START Exercise data

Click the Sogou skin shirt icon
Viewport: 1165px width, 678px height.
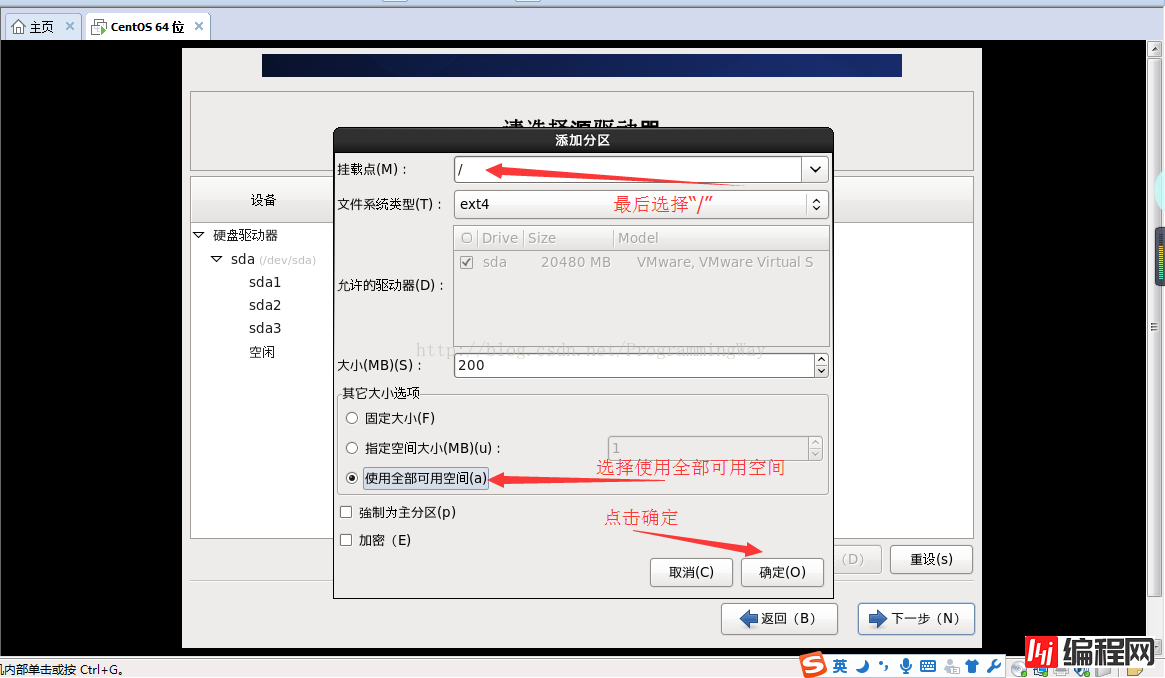coord(971,666)
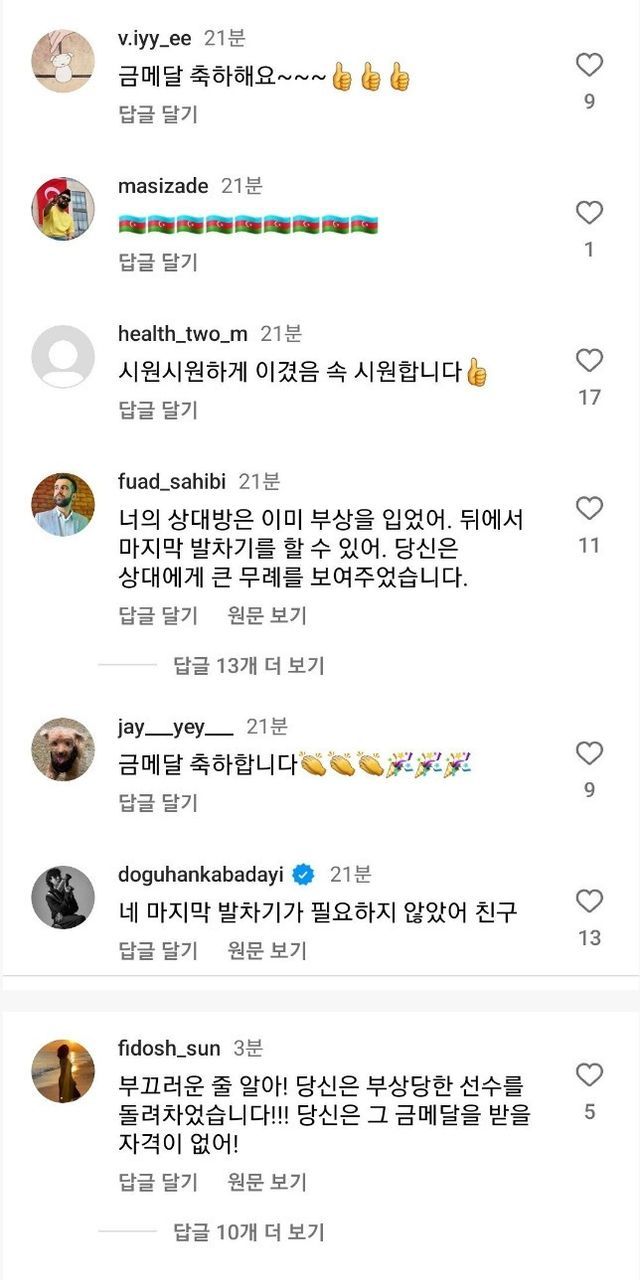Viewport: 640px width, 1280px height.
Task: Open fuad_sahibi's profile picture
Action: pos(63,504)
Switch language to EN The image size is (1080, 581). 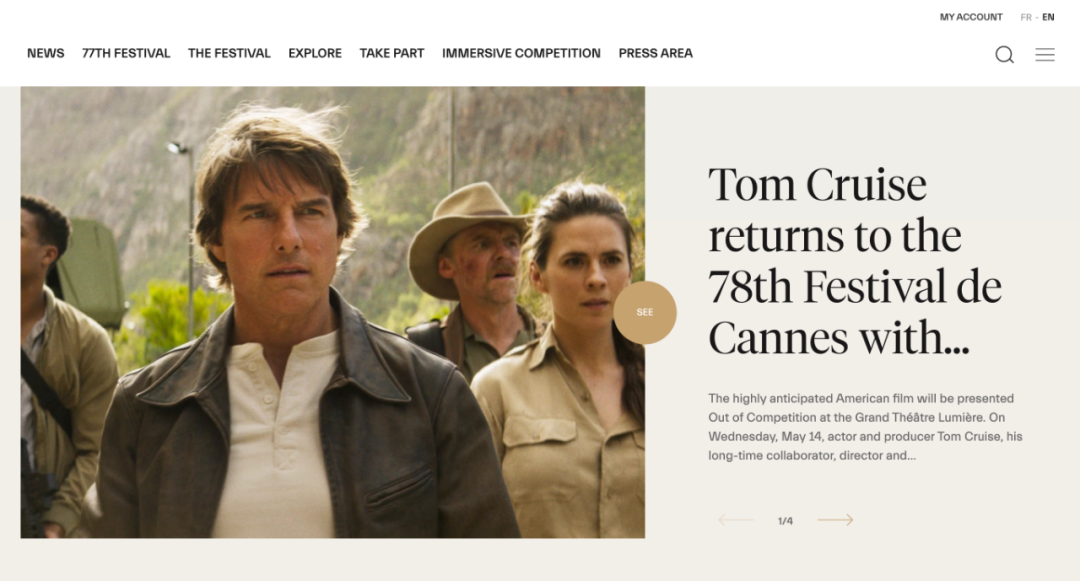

END Exercise data

| Work to complete |
Give back the material exactly as written, images excluded.

| Reply to the task |
Click the Sogou skin shirt icon
Viewport: 1165px width, 678px height.
coord(971,666)
Viewport: 640px width, 1280px height.
Task: Open fuad_sahibi's profile picture
Action: pos(63,504)
Switch language to EN The image size is (1080, 581). 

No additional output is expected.